**QUOTED TEXT**.

____________________

2 Finite element method analysis of optical fibers

In this section, variational formulation based on FEM analysis of the HE11 mode in optical fibres having a complex refractive-index profile is described. Figure 1 reveals the core region \(0 \le r \le a\) where the refractive index can be an arbitrary profile. The maximum refractive index of the core is denoted as n1(=1.5) and that in the cladding as \(n_{0} \left( { = 1.4775} \right)\). The wave equation correspond to HE11 mode is given, by with m = 0 as (Okoshi and Okamoto 1974; Popescu 2005; Rostami and Motavali 2008)
$$\frac{1}{\text{r}}\frac{\text{d}}{\text{dr}} \left( {{\text{r}}\frac{\text{dE}}{\text{dr}}} \right) + \left( {{\text{k}}^{2} {\text{n}}^{2} -\upbeta^{2} } \right){\text{E}} = 0$$
where E denotes electric field. The boundary condition is given by the continuity for E and dE/dr at \(r = a\).
Fig. 1

Refractive-index distribution and schematic of \(\upalpha\)-power refractive index distribution of inhomogeneous optical fiber, where ‘a’ is the core radius

Before transforming Eq. (1) into a variation expression, the waveguide parameters are normalized as
$$\rho = \frac{r}{a},\quad E_{t} \left( r \right) = R\left( a \right),\quad D = \frac{A}{a}$$
where \(r = A\) and ρ = D corresponds to the core and cladding interface. Following this normalization, the wave equation and the boundary condition are rewritten as
$$\left. {\begin{array}{*{20}c} {\frac{1}{\rho }\frac{d}{d\rho } \left( {\rho \frac{dR}{d\rho }} \right) + \left[ { v^{2} q\left( \rho \right) - w^{2} } \right]R = 0,} \\ {R\left( \rho \right)\,and\frac{dR\left( \rho \right)}{d\rho }\,are\, continuos\, at\,\rho = D} \\ \end{array} } \right\}$$
Here the transverse wavenumber \(w\), the normalized frequency v and the normalised refractive index profile q(ρ) are given by
$$\left. {\begin{array}{*{20}c} {w = a^{2} \sqrt {\beta^{2} - k^{2} n_{0}^{2} } } \\ {v = ka\sqrt {\left( {n_{1}^{2} - n_{0}^{2} } \right)} } \\ {q\left( \rho \right) = \frac{{n^{2} - n_{0}^{2} }}{{n_{1}^{2} - n_{0}^{2} }}} \\ \end{array} } \right\}$$
The solution of the wave Eq. (3) under the constraint of the boundary condition can be obtained as the solution of the variational problem that makes the functional stationary: as follows (Chaudhuri and Roy 2007; Sadiku 1992; Booton 1992; Kasim et al. 2006; Gambling et al. 1977; Zhuangqi et al. 1999; Chiang 1994; Xu et al. 1993; Okamoto 2006; Sharma et al. 1981; Okamoto and Okoshi 1976)

____________________

**SUPPLIED INFORMATION**.

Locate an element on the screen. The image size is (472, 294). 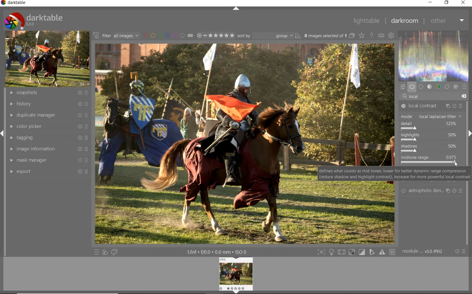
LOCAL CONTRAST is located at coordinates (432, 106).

____________________

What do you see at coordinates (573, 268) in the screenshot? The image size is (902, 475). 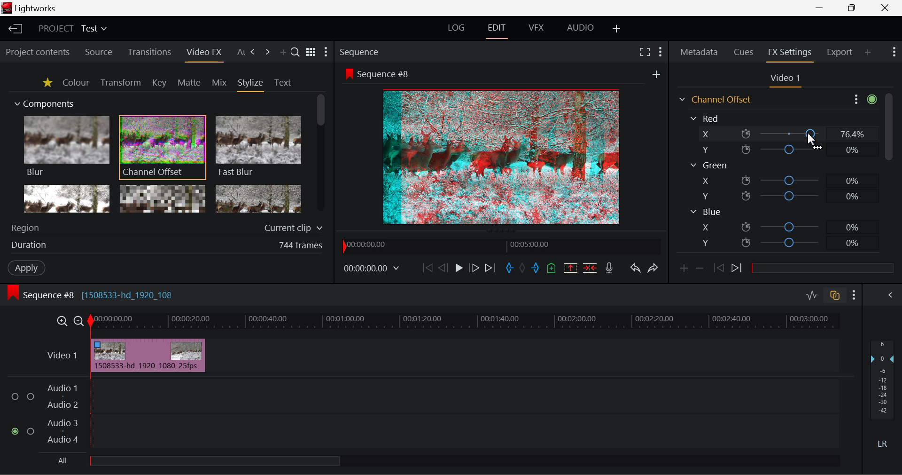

____________________

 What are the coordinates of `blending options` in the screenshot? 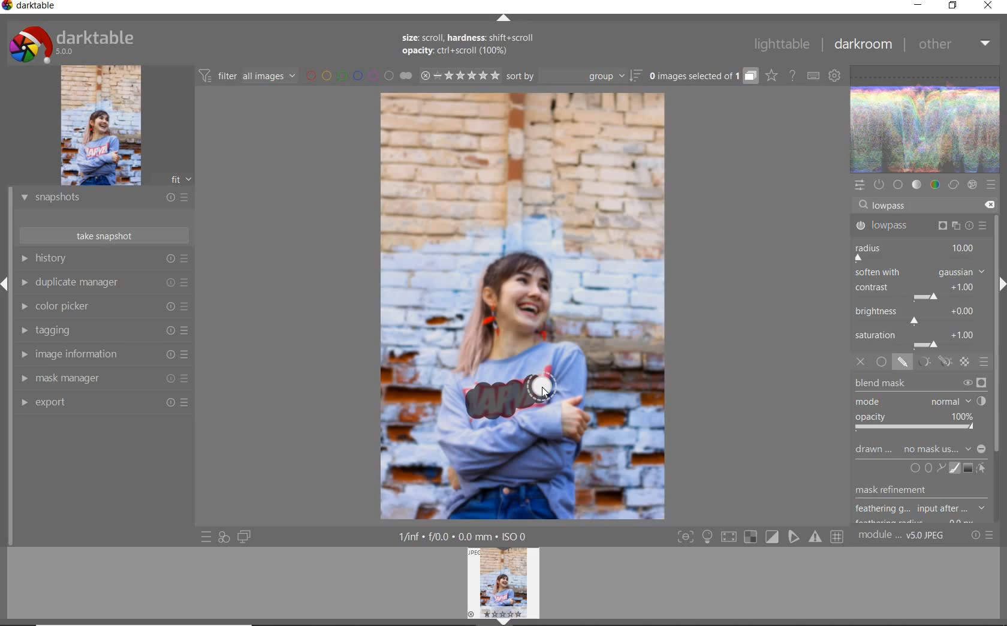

____________________

**DIRECTIONS**.
a) Condense the paragraph in the section on finite element analysis of optical fibers that begins "In this section, variational formulation" into a bulleted list that keeps its main facts.
b) In the section on finite element analysis of optical fibers, reproduce the passage between "2 Finite element" and "and Motavali 2008)", inclusive, swapping "cladding" for "outer layer".

**THE SOLUTIONS**.
a)
- The section describes a variational formulation, based on FEM analysis, of the HE11 mode in optical fibers with a complex refractive-index profile.
- Figure 1 shows the core region \(0 \le r \le a\), where the refractive index can follow an arbitrary profile.
- The core's maximum refractive index is n1 = 1.5, and the cladding's is n0 = 1.4775.
- The wave equation for the HE11 mode is given with m = 0, citing Okoshi and Okamoto 1974, Popescu 2005, and Rostami and Motavali 2008.

b)
2 Finite element method analysis of optical fibers

In this section, variational formulation based on FEM analysis of the HE11 mode in optical fibres having a complex refractive-index profile is described. Figure 1 reveals the core region \(0 \le r \le a\) where the refractive index can be an arbitrary profile. The maximum refractive index of the core is denoted as n1(=1.5) and that in the outer layer as \(n_{0} \left( { = 1.4775} \right)\). The wave equation correspond to HE11 mode is given, by with m = 0 as (Okoshi and Okamoto 1974; Popescu 2005; Rostami and Motavali 2008)